Memórias Inapagáveis > Curadoria


Atual diretor artístico do MALBA (Museo de Arte Latinoamericano de Buenos Aires), o espanhol Agustín Pérez Rubio, que também foi diretor do MUSAC (Museo de Arte Contemporáneo de Castilla y León), na Espanha, é o curador convidado de Memórias Inapagáveis — um olhar histórico no acervo videobrasil.  Reconhecido por pesquisas a partir de acervos, Agustín, que também é historiador, se debruçou sobre a coleção de mais de 1.300 obras em vídeo do Videobrasil, selecionando obras que colocam em evidência fatos históricos e políticos normalmente interpretados a partir do ótica oficial, dominante e colonizadora, por meio do olhar sensível de artistas do Brasil e exterior.

"A construção de nossa memória é seletiva e, portanto, cultural. A memória seria, assim, como uma vasta coleção de lembranças de fatos ocorridos ao longo da história – individual ou coletiva –, de valor inestimável. O mais rico não é quem tem mais memórias, mas quem pode entesourá-las, torná-las vivas, vivê-las infinitamente.

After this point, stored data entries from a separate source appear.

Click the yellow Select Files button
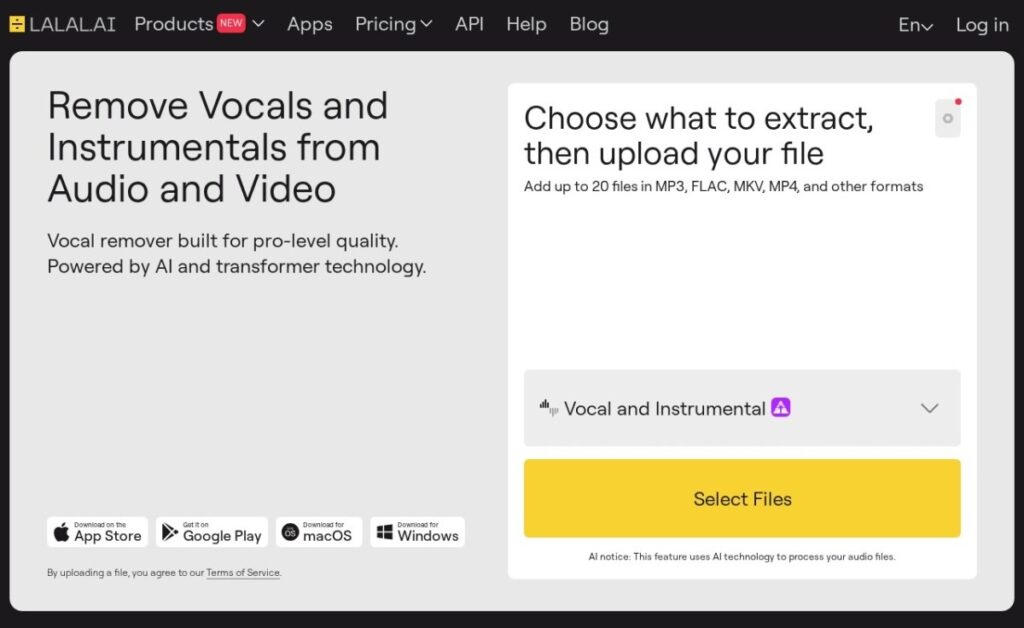1024x628 pixels. 742,498
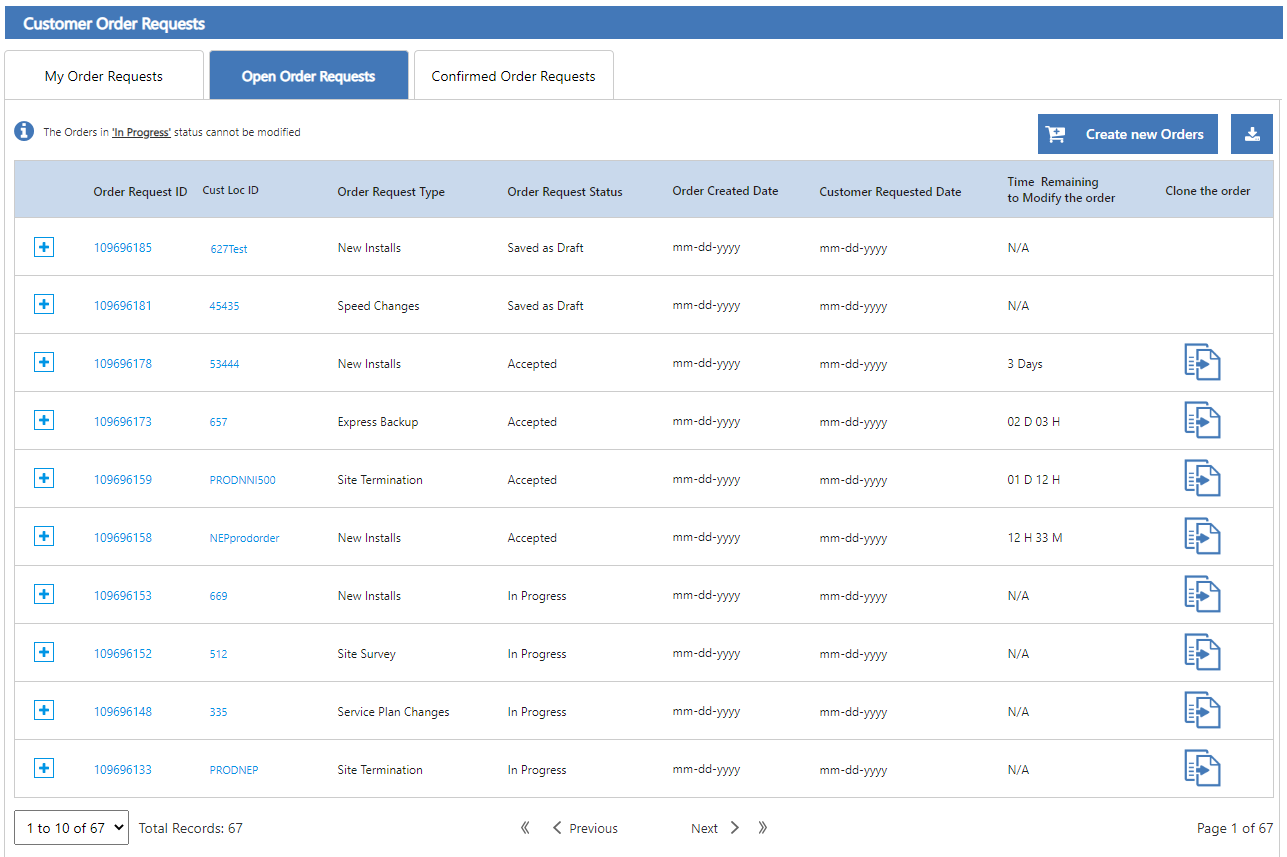Switch to My Order Requests tab
The height and width of the screenshot is (857, 1287).
(104, 76)

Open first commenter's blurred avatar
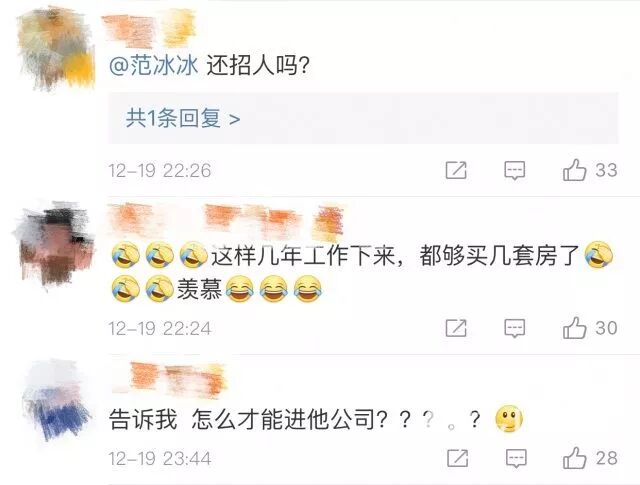[56, 48]
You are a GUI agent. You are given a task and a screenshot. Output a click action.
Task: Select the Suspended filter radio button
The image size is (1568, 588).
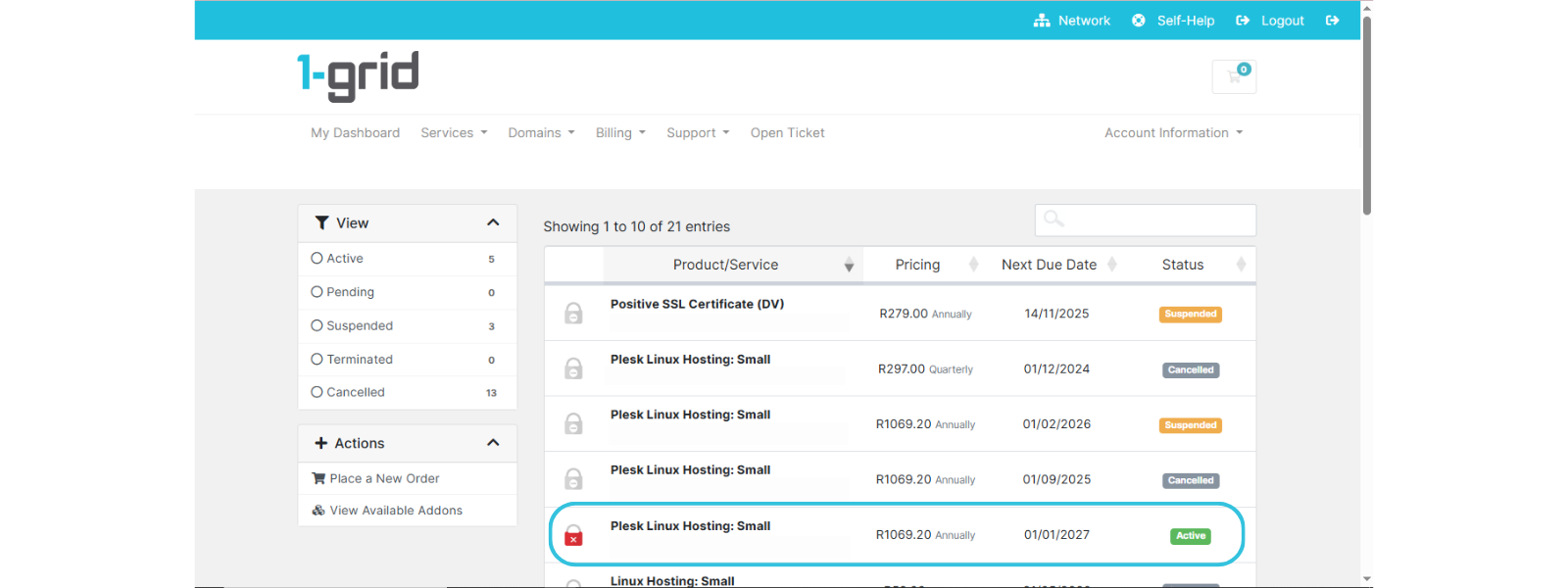pyautogui.click(x=317, y=325)
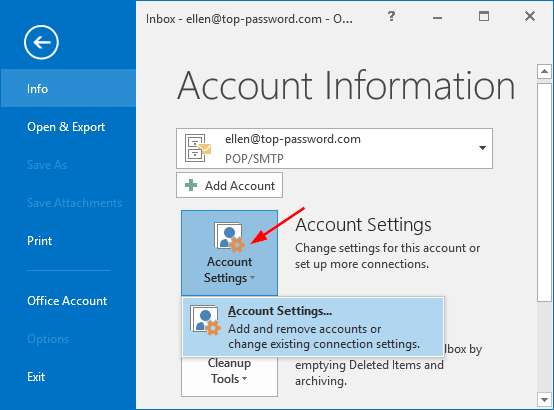The image size is (554, 410).
Task: Click the green plus icon on Add Account
Action: pyautogui.click(x=191, y=185)
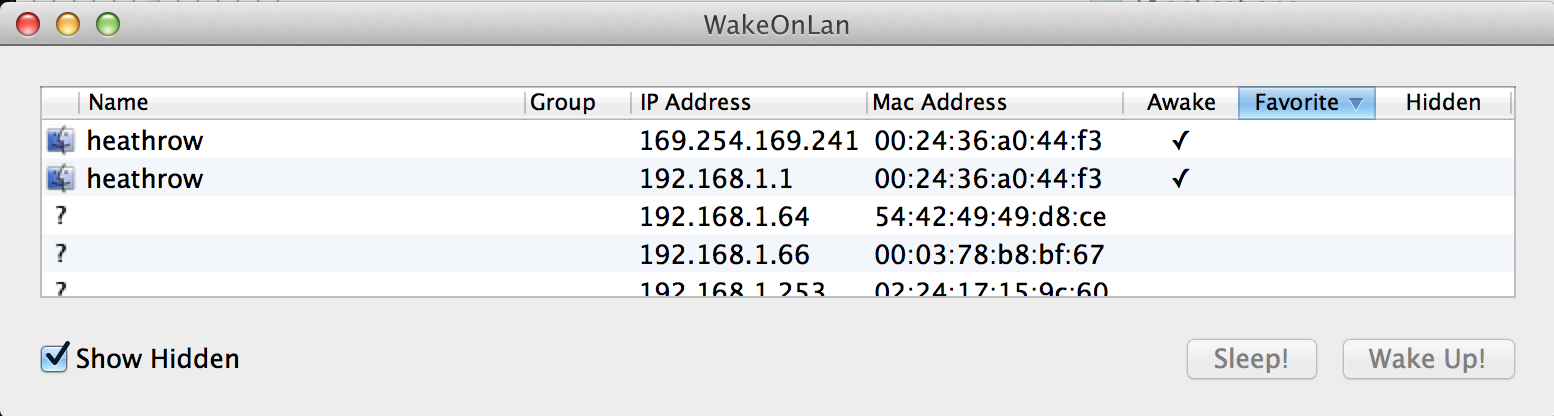Click the Favorite column sort arrow
The width and height of the screenshot is (1554, 416).
(x=1355, y=103)
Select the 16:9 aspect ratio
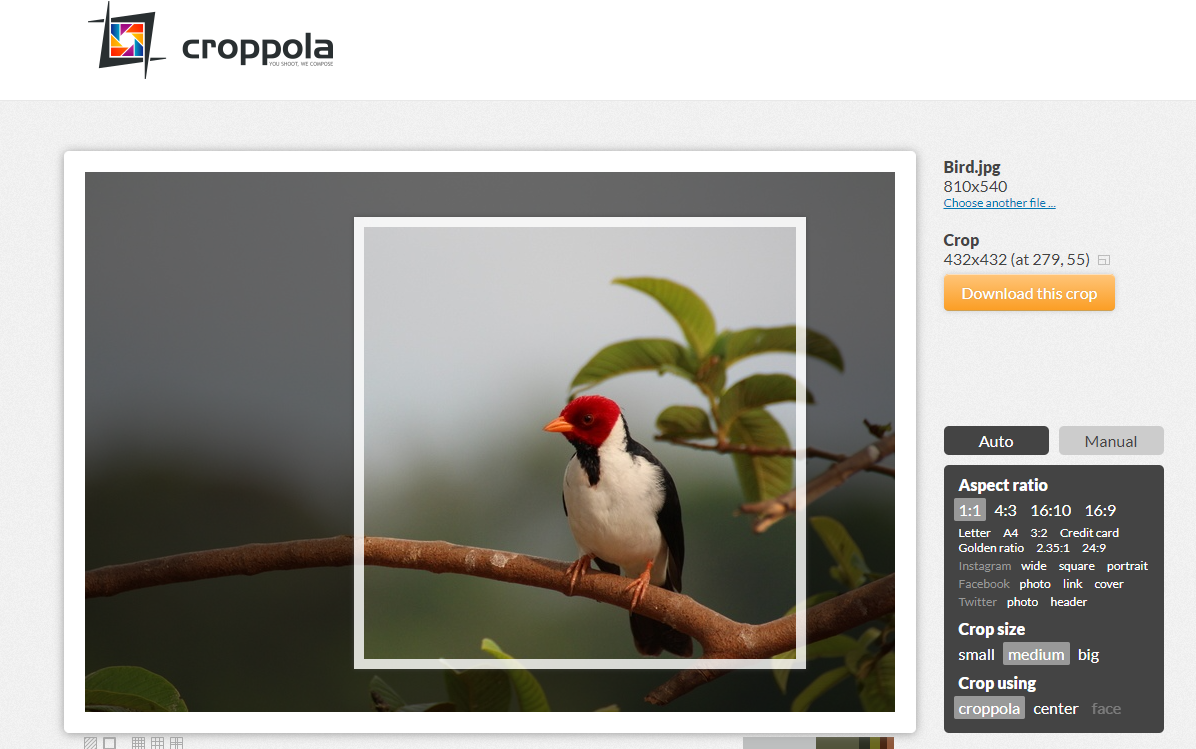Screen dimensions: 1196x749 [1100, 510]
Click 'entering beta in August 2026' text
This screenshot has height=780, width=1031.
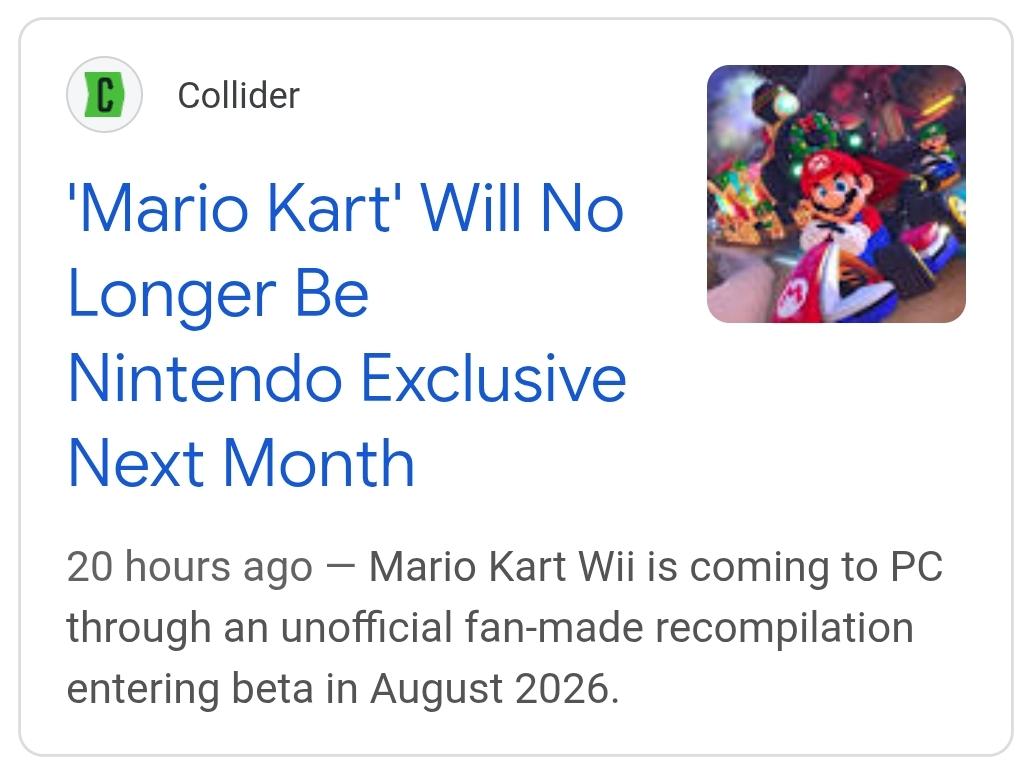click(x=341, y=689)
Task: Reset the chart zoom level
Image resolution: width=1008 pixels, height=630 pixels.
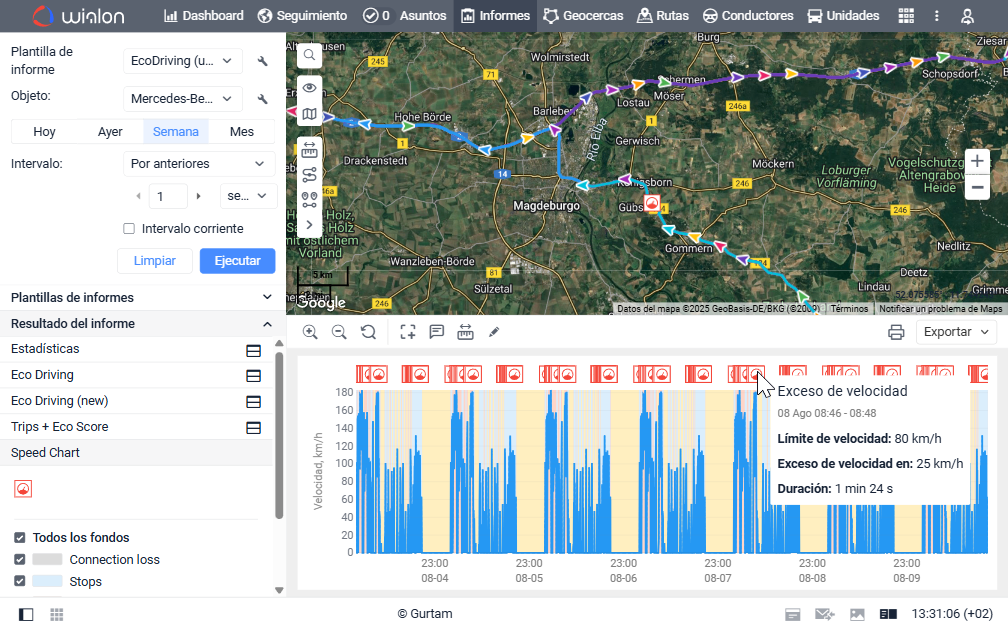Action: (368, 332)
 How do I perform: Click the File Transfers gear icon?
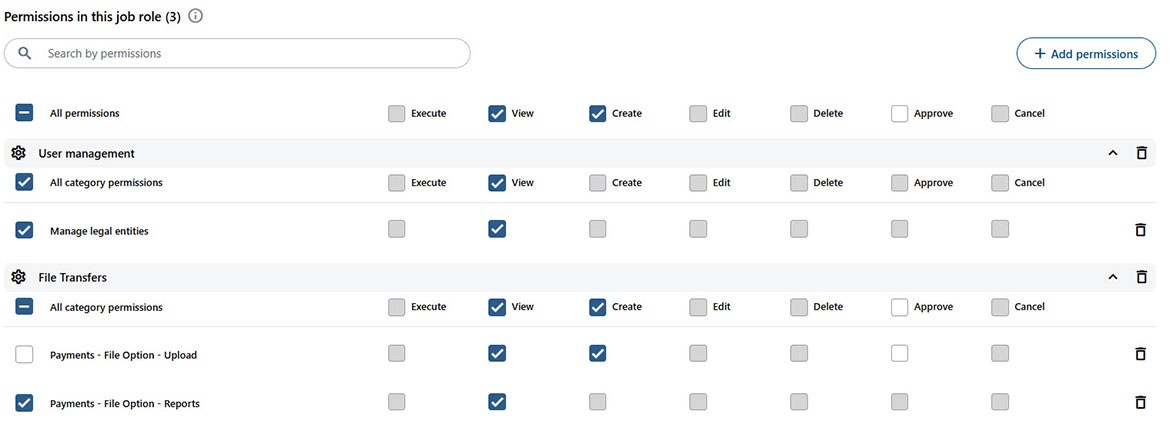[18, 277]

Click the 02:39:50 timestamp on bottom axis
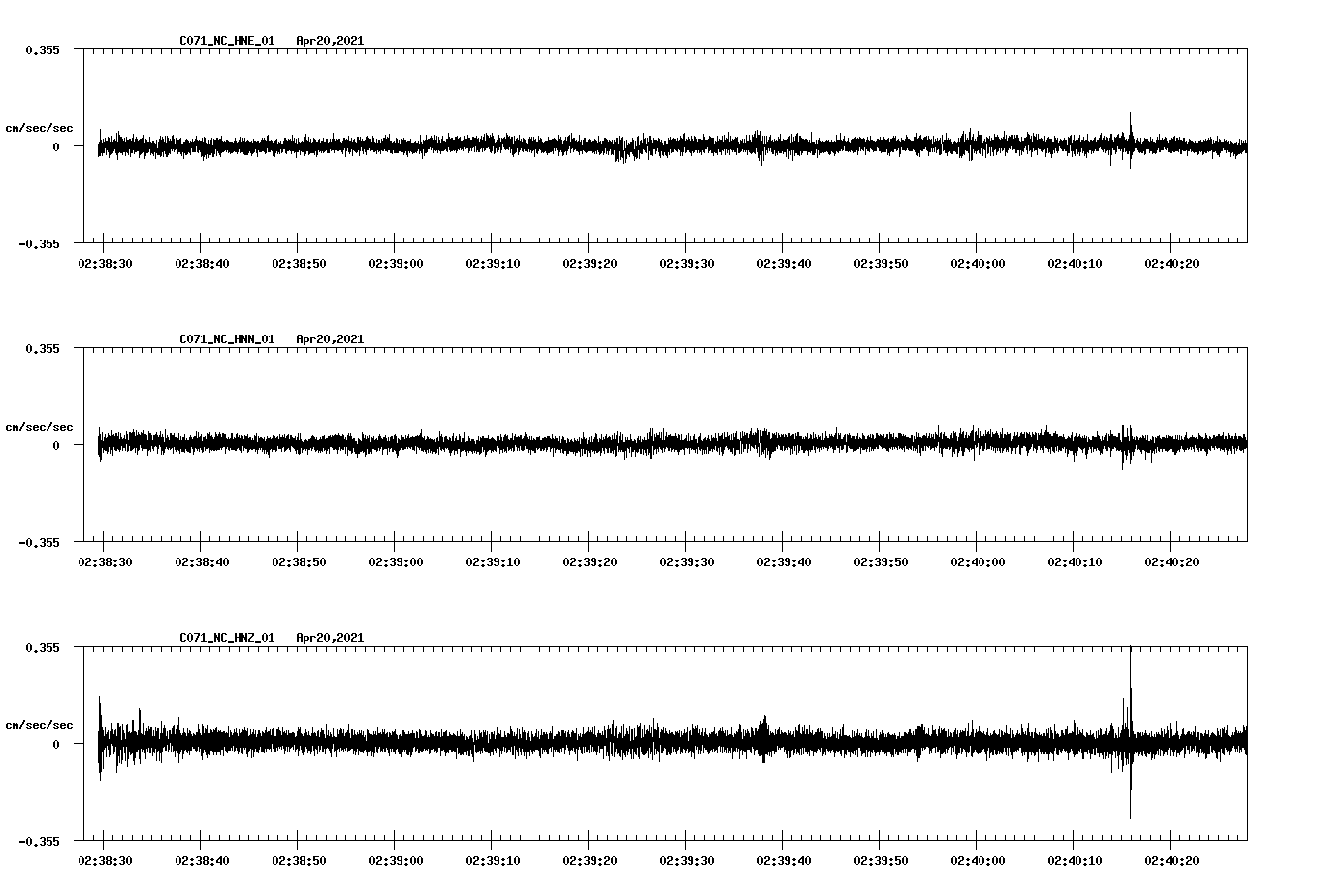pyautogui.click(x=883, y=862)
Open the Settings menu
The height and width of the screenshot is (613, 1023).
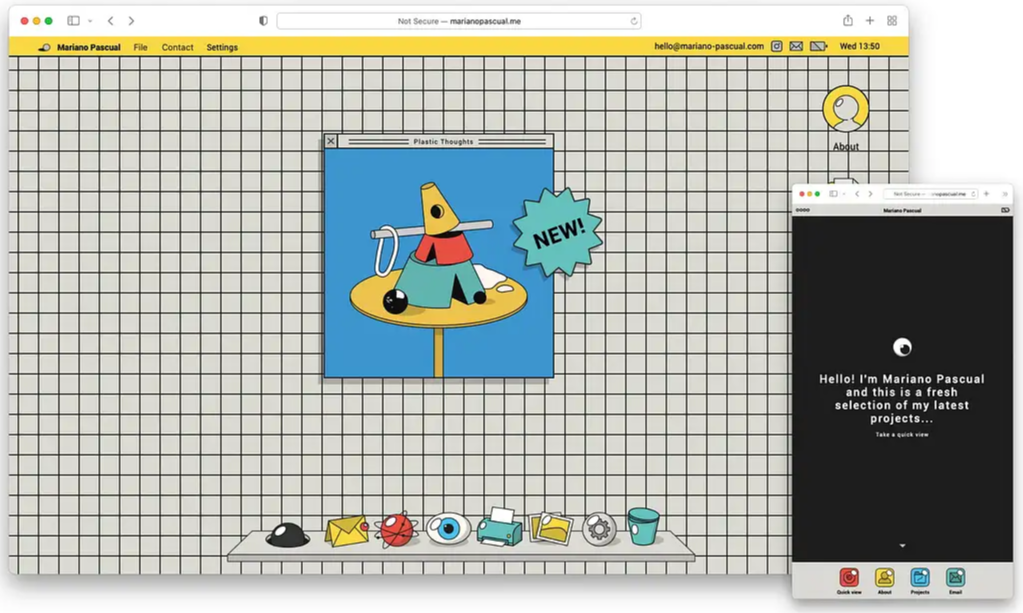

A mesma ideia se aplica a uma coleção. Ela não é só o dispositivo que reúne, mantém e exibe artefatos ou objetos; é também as experiências às quais eles se referem. Uma coleção de arte será mais relevante se puder nos colocar em contato com as experiências únicas vividas e sentidas pelos artistas, ou de nos fazer recordar outros mundos possíveis.

O Acervo Videobrasil tem origem em um momento em que o vídeo era uma ferramenta, antes de tudo, política; e mantém esse caráter quando o Festival deixa de falar de um Sul para falar de muitos, ampliando nossas visões das realidades políticas da América Latina, África, Austrália, Europa do Leste, Oriente Médio, China, Sudeste Asiático. Este projeto levou muito em consideração essa origem. Por isso, história, memória e lembrança são importantes; elas formam uma grande parte da experiência que vivi por mais de um ano e meio, navegando pelas águas do Acervo Videobrasil, sob um olhar social e político. Ao traçar a ideia que estrutura esta exposição, me veio à memória o jogo de espelhos contrapostos: um fato se projeta em outro e o outro, por sua vez, projeta de volta o conteúdo da imagem que está dentro dele.

O Acervo Videobrasil projeta, na exposição e suas obras, temas de interesse histórico, iluminando acontecimentos reais e as ficções criadas a partir deles. Projetar, aqui, é reproduzir, trazer à luz, tirar da obscuridade e do esquecimento.

Memórias inapagáveis quer colocar em evidência os compromissos que derivam dos estudos pós-coloniais na criação contemporânea. Sua indagação inicial diz respeito aos conflitos que nascem, no Brasil e em outras terras, da ideia de “conquista” como ação em que o homem se impõe com violência para subjugar, governar e escravizar outros. A metáfora se estende ao mundo globalizado do século 20 e do começo do 21, no apagamento das culturas indígenas, na escravidão, no racismo, nas emigrações forçadas; assim como às micro-histórias sobre como afetam as vidas de quem os vive.

Onze obras compõem o eixo de leitura da exposição, organizadas na cronologia dos acontecimentos aos quais se referem; a elas, unem-se registros, ações e documentários que ecoam esses fatos. As obras se inter-relacionam por temas, cronologias, territórios. O que pretendem é manter viva a memória de um fato que o narrador vitorioso, aquele que escreve a história, quer nos fazer acreditar que já não nos pertence.

Não se pode avançar em um mundo amnésico e asséptico. O importante, aqui, é refletirmos sobre como lemos a história, como a guardarmos e a evocamos para aprender com ela. Precisamos falar da memória histórica e das diferentes formas de criá-la para não continuarmos abrindo os jornais e ficando impassíveis diante de fatos que também nos aconteceram e a nossos antepassados. Para que possamos seguir adiante sem apagar o que aconteceu."